Supplied passage:
Restaurant Staffing for Today and Tomorrow
3 Min Read By Syd Bishop
Since quarantine lockdowns began mid-March of 2020, restaurants faced unprecedented turmoil. Before global lockdowns, the U.S. restaurant industry suffered from a 74.9 percent annual turnover rate, and even more for some businesses. At the onset of the pandemic, around two thirds of all restaurant employees were displaced, with many restaurants pivoting to off-premise dining to survive. Already some prominent restaurant groups are rehiring their staff, signaling better times ahead. As we head into an uncertain future, let’s examine what restaurant staffing will look like post-pandemic.
The Investment
Regardless of the circumstances, staffing is an economic commitment. On average, onboarding a new employee can cost between $1816 per hourly worker. If your restaurant team is 25 people and you lose 74.9 percent per year, then you’ve spent around 34K per year on training alone. This figure can go up for management staff, which costs $10,361 on average in 2019. With the median profit margin between 3-5 percent, capacity maximums, and a net industry loss estimated at around $240B by the end of 2020, every dollar counts.
Staffing Today and Tomorrow
We know how the pandemic has changed things, so what now? Is your operation in a position to rehire lost staff? Are you prepared for how that might affect your budget? Do you have existing technology that can ease those burdens? Perhaps most pertinent: do you need to restaff to the same levels at all?

Given entries:
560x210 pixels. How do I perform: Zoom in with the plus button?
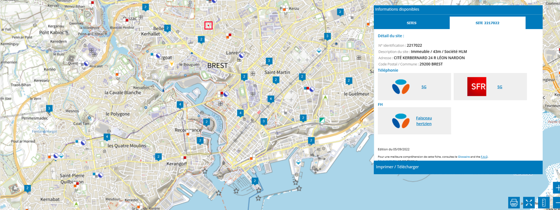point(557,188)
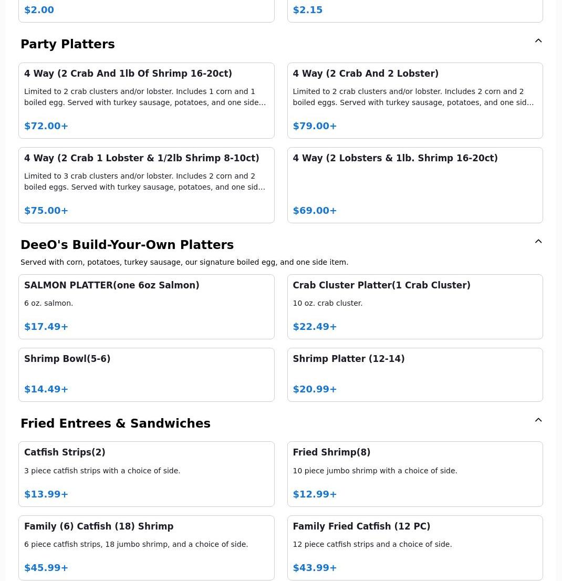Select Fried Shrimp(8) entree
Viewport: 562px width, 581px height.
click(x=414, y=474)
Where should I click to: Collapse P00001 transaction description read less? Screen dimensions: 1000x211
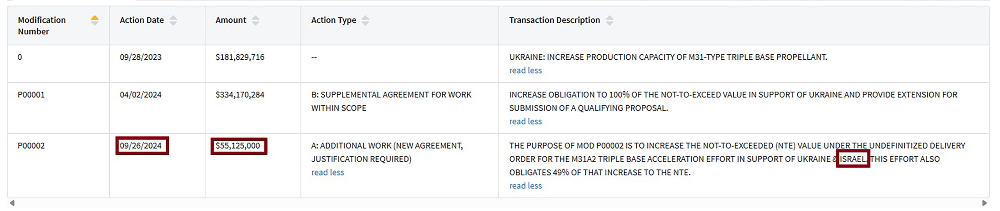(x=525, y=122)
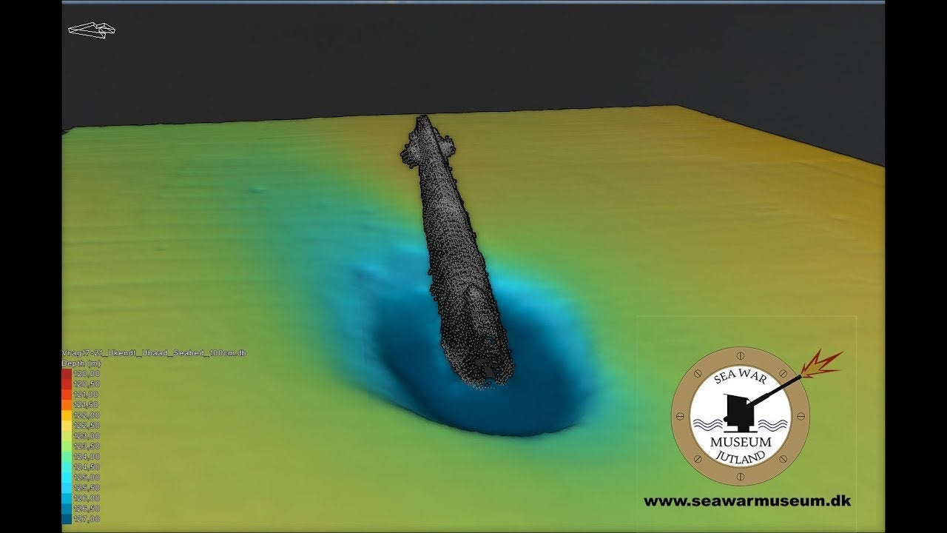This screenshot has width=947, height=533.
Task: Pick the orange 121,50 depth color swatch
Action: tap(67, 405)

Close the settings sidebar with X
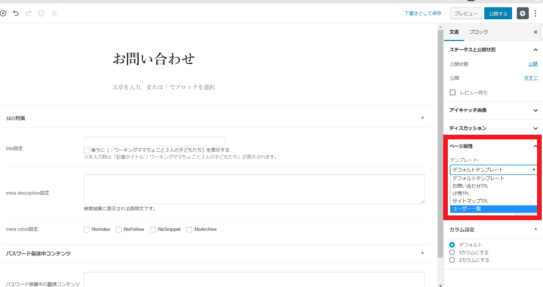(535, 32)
...
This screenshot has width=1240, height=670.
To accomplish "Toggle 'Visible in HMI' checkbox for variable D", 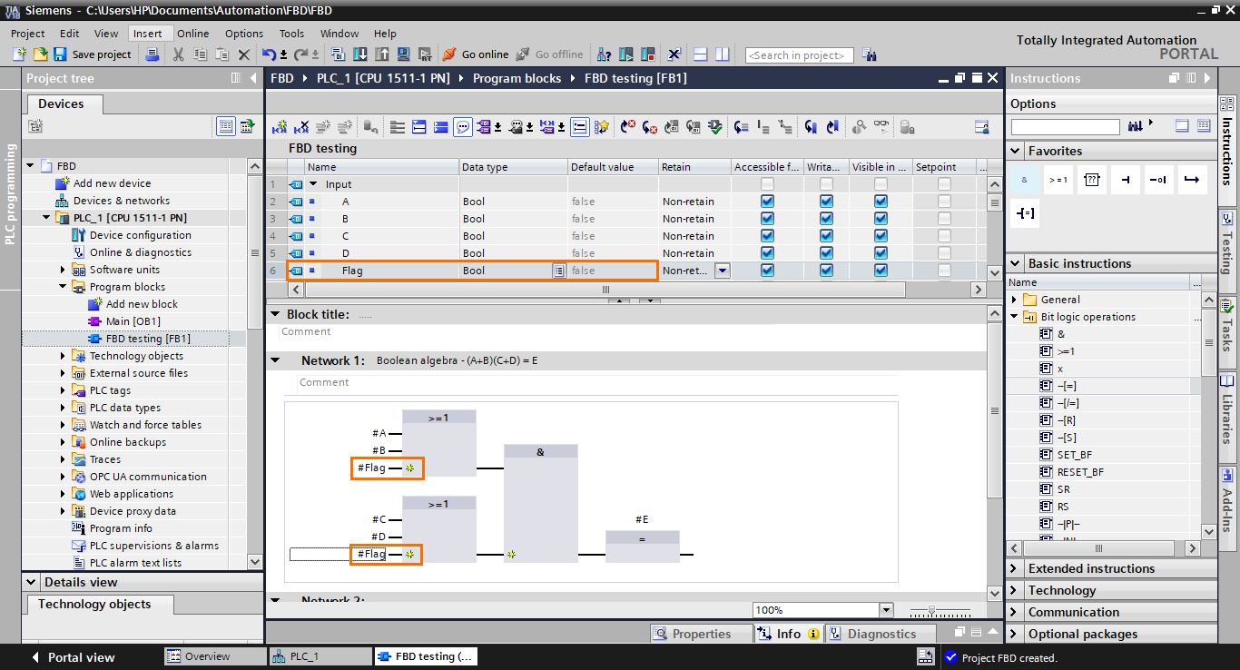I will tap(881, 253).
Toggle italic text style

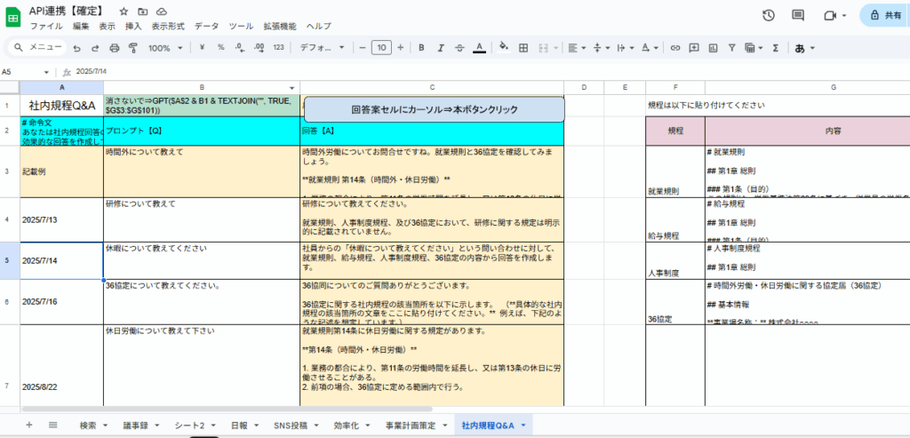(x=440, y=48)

Parts of the exercise:
1. Answer these questions from the restaurant staffing article:
(a) What was the annual turnover rate in the U.S. restaurant industry before the global lockdowns?
(b) What was the average cost for management staff in 2019?
(c) What net industry loss was estimated by the end of 2020?
2. Continue the restaurant staffing article from its last sentence.

Answer list:
1.
(a) 74.9 percent
(b) $10,361
(c) Around $240B

2.
Tech Trainers
In all likelihood, you already have a robust tech stack that might include a kitchen display system (KDS), a restaurant management platform for your front-of-house needs, or a point of sale system. In each case, you can program these technologies to show reminders for staff new or old. A rich KDS or guest management system allows you to program in phantom tickets, orders, and operations that appear at scheduled times to demonstrate or remind staff on tasks and how and when that needs to happen.
Likewise, you can use a recipe viewer to do much the same, which serves as quality control and a training tool. Ideally, an appendage to a KDS, a recipe viewer instructs kitchen staff on the optimal ways to prepare a meal. Don’t know how to cook a particular item? A recipe viewer can help, and it can likely integrate easily with your existing technology.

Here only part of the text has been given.